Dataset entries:
-- Opening Marker --
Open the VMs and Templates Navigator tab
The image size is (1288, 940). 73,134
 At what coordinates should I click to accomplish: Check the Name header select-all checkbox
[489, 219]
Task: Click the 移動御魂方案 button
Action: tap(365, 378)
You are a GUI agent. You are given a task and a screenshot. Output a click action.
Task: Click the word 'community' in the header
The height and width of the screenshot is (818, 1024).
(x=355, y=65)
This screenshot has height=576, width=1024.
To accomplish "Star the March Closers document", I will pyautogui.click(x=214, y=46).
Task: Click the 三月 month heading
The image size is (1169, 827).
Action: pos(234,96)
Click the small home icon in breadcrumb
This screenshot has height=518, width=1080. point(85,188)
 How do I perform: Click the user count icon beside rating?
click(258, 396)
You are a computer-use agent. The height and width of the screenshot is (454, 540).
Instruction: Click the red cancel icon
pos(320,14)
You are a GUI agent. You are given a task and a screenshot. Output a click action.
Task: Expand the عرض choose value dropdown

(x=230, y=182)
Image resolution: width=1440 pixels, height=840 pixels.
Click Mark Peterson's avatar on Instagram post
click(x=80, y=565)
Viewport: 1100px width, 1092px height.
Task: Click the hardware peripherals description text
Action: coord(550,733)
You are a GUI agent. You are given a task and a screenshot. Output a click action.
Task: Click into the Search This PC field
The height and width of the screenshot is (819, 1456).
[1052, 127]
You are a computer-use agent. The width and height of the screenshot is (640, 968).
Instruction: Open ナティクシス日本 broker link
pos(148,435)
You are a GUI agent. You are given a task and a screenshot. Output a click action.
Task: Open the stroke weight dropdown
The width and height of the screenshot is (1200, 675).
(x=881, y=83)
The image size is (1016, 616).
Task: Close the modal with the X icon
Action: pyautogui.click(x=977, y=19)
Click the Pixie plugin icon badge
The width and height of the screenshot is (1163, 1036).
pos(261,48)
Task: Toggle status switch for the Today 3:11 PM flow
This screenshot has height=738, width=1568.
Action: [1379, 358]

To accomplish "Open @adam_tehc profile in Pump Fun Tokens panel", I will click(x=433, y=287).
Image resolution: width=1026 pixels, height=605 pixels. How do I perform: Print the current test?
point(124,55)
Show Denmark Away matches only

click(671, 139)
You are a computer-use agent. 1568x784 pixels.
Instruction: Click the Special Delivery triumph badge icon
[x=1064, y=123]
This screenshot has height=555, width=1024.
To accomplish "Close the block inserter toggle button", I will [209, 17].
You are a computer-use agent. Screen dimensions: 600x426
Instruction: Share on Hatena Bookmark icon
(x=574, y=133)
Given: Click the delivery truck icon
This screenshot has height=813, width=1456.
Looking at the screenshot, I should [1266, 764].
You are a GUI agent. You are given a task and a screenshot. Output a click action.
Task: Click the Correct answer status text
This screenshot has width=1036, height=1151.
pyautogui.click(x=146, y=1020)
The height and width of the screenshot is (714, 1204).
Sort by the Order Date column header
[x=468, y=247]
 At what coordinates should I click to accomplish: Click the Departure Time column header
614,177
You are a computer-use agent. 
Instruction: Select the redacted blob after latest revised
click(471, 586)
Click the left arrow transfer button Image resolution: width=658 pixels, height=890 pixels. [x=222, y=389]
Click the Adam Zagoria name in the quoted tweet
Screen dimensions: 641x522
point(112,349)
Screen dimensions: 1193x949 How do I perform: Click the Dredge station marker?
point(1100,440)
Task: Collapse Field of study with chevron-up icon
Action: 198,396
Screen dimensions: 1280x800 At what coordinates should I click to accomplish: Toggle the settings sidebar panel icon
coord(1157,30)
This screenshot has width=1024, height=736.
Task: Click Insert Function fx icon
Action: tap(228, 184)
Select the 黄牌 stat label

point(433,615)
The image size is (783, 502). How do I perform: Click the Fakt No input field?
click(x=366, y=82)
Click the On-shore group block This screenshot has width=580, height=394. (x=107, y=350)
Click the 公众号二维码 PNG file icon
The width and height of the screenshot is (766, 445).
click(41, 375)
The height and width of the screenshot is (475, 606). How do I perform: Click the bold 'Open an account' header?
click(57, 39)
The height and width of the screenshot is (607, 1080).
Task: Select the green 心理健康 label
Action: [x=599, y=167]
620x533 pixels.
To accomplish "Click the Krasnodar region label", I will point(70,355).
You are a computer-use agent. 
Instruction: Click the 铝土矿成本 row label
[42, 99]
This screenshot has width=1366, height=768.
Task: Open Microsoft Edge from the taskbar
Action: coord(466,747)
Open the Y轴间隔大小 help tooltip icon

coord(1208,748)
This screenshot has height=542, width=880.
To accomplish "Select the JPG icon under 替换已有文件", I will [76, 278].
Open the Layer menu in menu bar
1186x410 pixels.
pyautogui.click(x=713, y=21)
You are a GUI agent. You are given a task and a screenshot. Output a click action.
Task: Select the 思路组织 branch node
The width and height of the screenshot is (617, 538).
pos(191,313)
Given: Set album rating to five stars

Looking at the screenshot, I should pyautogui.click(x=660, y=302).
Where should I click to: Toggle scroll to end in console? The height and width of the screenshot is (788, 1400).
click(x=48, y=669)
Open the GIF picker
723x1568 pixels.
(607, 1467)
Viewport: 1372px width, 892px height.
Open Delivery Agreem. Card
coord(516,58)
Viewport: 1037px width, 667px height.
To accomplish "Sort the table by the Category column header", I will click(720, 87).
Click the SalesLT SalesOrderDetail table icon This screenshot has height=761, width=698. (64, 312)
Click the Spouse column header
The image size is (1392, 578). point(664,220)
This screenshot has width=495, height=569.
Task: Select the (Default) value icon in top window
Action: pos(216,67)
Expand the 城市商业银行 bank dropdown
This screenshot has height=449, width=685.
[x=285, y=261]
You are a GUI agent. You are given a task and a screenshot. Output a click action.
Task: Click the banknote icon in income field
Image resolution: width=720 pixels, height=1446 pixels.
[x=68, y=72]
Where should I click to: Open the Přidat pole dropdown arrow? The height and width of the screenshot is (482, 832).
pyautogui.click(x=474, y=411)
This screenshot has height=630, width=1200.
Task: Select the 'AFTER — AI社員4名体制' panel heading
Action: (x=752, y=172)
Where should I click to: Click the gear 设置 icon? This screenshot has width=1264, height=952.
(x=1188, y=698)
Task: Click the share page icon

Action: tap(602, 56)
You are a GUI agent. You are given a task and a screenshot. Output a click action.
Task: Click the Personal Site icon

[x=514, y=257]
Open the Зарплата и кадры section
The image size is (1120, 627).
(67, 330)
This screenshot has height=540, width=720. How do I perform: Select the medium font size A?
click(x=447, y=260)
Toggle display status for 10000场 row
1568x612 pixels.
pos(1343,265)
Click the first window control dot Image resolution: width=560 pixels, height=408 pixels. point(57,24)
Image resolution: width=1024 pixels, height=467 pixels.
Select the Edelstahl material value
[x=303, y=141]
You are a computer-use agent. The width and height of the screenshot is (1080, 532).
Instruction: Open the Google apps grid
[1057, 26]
-- Closing Marker --
Copy every line of the data where "block" is found.

WRITTEN RESPONSE ::
To accomplish "Close the block inserter toggle button", I will [209, 17].
Click the On-shore group block This screenshot has width=580, height=394. (x=107, y=350)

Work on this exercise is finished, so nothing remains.